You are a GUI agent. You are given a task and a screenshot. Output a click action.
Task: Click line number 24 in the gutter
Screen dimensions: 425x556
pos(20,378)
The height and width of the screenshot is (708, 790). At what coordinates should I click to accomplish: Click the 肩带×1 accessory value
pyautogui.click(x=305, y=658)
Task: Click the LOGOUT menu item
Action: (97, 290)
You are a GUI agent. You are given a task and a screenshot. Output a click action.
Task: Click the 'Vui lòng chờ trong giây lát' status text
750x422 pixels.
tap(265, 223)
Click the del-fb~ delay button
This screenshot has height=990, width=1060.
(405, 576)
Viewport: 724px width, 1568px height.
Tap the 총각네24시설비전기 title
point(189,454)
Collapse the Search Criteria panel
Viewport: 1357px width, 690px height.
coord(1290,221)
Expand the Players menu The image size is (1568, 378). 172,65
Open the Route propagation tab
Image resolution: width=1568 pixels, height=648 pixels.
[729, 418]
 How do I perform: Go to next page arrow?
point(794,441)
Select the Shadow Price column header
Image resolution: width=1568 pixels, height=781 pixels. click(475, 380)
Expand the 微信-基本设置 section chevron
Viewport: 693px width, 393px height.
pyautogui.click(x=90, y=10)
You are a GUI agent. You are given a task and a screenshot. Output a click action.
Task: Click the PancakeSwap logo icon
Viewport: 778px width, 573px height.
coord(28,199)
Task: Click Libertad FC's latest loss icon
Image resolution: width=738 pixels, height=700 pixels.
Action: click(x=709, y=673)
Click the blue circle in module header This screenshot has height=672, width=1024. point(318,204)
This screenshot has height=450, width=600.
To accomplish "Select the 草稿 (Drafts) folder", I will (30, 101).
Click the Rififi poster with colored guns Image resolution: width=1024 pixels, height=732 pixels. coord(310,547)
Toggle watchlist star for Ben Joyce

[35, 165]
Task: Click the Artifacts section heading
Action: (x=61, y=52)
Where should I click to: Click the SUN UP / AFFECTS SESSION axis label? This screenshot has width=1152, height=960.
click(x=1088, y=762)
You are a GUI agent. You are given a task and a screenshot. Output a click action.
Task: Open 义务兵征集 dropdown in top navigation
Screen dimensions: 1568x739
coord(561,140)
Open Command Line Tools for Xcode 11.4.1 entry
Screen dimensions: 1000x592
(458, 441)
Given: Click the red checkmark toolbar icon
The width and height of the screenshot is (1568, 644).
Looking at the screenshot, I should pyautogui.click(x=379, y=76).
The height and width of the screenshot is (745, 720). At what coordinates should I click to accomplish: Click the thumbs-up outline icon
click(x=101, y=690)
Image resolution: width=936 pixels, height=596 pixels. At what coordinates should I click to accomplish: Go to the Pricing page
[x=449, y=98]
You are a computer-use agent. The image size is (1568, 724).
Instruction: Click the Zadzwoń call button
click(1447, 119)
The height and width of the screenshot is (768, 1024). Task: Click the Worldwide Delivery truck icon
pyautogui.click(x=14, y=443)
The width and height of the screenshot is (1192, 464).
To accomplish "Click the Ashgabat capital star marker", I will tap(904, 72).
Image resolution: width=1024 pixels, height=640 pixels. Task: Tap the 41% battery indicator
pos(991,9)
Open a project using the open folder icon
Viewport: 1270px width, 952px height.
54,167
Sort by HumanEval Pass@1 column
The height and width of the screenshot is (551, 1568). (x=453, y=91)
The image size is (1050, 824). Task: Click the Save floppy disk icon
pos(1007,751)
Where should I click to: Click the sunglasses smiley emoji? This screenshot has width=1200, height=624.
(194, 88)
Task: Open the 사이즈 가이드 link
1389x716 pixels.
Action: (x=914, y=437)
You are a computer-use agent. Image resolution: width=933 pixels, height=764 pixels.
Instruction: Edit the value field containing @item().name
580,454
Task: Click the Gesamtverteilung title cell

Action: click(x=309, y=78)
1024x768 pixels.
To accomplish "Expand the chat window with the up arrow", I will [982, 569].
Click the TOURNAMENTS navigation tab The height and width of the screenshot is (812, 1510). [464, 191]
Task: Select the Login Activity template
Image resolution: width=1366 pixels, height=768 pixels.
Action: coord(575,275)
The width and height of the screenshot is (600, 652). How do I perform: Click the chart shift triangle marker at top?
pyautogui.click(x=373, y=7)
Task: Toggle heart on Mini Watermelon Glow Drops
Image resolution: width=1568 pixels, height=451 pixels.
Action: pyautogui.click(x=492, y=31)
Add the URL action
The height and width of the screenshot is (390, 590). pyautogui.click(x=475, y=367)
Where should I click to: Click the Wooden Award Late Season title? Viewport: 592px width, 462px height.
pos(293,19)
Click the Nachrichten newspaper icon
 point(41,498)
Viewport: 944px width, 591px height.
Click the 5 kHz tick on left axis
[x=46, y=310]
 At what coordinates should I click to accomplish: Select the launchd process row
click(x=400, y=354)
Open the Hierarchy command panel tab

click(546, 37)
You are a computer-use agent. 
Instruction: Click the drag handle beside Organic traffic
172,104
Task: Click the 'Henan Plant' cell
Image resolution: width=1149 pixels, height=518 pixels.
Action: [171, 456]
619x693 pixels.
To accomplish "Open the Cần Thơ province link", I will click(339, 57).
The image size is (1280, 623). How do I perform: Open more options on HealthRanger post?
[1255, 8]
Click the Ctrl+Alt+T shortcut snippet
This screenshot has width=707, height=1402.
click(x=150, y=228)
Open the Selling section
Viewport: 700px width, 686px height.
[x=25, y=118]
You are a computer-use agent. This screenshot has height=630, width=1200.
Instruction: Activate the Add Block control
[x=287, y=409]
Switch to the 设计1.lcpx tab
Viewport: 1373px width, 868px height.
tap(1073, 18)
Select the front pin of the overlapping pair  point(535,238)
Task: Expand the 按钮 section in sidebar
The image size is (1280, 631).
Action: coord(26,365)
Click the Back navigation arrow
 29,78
....
Work required |
Pull out every line above that holds the word "link".

Completed task |
Task: Open the 사이즈 가이드 link
To accomplish "Open the Cần Thơ province link", I will click(339, 57).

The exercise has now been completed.